Just under a third of the 3,400 secondary schools in England have foundation status. They own their own land, employ their own staff and act as their own admissions authorities. Importantly, the proportion of 15-year-olds gaining five good GCSEs including English and maths - the new benchmark of GCSE success - in schools with foundation freedoms is 51 per cent, compared to only 39 per cent in community schools.

The policy-makers at No 10 gloss over the fact that some schools with foundation freedoms are grammar schools, and since 97 per cent of grammar pupils achieve the new GCSE benchmark this certainly brings down the average for non-selective foundation schools.

Even so, No 10 believes foundation status frees schools to develop a strong ethos, and one that matters, an academic ethos. The bedrock of success is GCSEs in English and maths and other traditional GCSEs, together with the odd vocational GCSE linked to the school’s specialism.

But a strong academic ethos can only be developed with academic success at 18 and the promise of university. For No 10, the policies that link the schools white paper to the 14-19 reforms are the retention of A-levels, expansion of school sixth forms and trust status.

In its report on the white paper, the Education and Skills Select Committee proves the proposed new “trust” status would give a foundation school no extra freedoms. In fact, the benefits of the new status are mainly that it allows collaboration between schools and other partners.

However, this does not undermine the role of school trusts from No 10‘s perspective. The expansion of small sixth forms will require collaboration locally to ensure a broad curriculum is offered. And the academic ethos of any school would be enhanced through a trust partnership with a university.

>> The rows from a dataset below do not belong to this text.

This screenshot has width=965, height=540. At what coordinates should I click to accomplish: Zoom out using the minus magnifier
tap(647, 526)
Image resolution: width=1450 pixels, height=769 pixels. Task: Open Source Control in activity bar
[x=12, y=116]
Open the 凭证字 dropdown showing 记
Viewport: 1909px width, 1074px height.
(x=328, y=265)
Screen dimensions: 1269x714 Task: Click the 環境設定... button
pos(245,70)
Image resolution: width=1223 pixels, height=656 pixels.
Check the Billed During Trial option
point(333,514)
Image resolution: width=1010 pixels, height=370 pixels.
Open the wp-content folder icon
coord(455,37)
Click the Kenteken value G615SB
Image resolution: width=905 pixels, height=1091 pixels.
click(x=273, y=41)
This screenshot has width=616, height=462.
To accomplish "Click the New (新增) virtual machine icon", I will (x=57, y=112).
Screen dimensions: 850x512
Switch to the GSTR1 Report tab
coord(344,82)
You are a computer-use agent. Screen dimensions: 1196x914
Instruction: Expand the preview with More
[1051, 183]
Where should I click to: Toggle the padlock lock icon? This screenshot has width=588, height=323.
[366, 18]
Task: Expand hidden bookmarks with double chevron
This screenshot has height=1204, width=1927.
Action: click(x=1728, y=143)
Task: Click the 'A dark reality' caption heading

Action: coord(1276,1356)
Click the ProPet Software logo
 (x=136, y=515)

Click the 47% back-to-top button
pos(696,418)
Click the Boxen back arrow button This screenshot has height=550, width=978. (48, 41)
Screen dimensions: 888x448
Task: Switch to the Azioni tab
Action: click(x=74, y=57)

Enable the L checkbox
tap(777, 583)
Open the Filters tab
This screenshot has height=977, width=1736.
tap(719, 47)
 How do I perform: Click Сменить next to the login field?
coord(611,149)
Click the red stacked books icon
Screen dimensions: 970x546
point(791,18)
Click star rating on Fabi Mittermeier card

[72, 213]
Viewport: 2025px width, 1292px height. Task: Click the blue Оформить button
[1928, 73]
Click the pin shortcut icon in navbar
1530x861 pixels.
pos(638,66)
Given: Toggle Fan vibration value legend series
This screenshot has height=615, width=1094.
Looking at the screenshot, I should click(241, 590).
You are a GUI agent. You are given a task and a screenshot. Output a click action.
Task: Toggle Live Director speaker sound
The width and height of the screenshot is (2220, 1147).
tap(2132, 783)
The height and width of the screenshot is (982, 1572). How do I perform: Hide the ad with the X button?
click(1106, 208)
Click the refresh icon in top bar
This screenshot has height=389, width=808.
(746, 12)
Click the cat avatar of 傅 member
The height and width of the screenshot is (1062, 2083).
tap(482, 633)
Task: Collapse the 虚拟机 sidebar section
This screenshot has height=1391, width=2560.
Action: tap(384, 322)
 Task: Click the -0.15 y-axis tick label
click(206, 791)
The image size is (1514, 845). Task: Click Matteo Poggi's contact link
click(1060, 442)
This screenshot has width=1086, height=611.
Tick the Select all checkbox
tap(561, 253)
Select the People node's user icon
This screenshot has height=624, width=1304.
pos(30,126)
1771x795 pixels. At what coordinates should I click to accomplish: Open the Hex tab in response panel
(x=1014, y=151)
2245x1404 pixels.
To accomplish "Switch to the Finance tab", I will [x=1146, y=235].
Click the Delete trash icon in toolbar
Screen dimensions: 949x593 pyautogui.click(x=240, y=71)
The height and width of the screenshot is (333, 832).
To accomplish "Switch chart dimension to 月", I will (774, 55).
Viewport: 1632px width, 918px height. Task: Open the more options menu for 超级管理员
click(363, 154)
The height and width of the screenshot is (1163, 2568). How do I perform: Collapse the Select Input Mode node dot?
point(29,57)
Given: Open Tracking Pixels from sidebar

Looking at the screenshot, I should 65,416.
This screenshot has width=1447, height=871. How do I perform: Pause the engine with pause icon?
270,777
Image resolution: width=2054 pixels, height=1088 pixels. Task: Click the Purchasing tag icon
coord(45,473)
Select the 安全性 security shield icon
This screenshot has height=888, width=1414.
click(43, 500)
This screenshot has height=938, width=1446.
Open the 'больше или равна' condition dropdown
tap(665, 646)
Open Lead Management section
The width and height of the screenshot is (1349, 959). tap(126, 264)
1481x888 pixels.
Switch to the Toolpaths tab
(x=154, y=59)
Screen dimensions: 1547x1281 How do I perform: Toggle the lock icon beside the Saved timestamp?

For the Prime Minister, the overriding priority of the white paper and 14-19 reform is the expansion of high-performing GCSE schools with school sixth forms offering A-levels so that more young people can go to university.

If school freedoms can ensure more schools help more pupils to get five Cs or better at GCSE, including English and maths, they should be supported.

Improvement by most schools cannot be held back because every school cannot be improved. In any event, 14-19 vocational education and training is there to assist low-performing schools with large numbers of pupils who cannot succeed at traditional GCSEs.

Critics of No 10 argue that the white paper reforms will reinforce social segregation. They say foundation and trust schools will become middle-class ghettos as they disregard children from poorer families and neighbourhoods, and children who are more difficult to teach.

“Remember the poor, Mr Blair,” the critics cry. Yet the reality is that the Prime Minister already has - and knows exactly what he wants them to do: the large rump of low-performing community schools in poorer areas will also develop a strong ethos - but it will be a forced vocational ethos. It is for them that the 14-19 vocational reforms - including vocational GCSEs, GNVQs, NVQs and youth apprenticeships - are primarily intended.

And it is these low-achievers that FE will rescue because of its social justice ethos as much as its vocational ethos, although, ironically, perhaps this will be done through the controversial trust schools.

For the Prime Minister, the ultimate policy objective is, and has always been, to increase and widen participation in higher education and hence to enhance social mobility.

If the price of getting more “bright” kids from poorer backgrounds into HE through structural reform of schools is worsening vocational segregation, widening the academic-vocational divide and increasing the export of failing pupils from schools to FE, then so be it.

And let there be no doubt - whatever the deal between No 10 and rebel Labour MPs on the white paper, the basic aim of increasing and widening participation in HE will shape the Government’s response to both the Foster review of the future of FE, and the Leitch review of skills to the year 2020.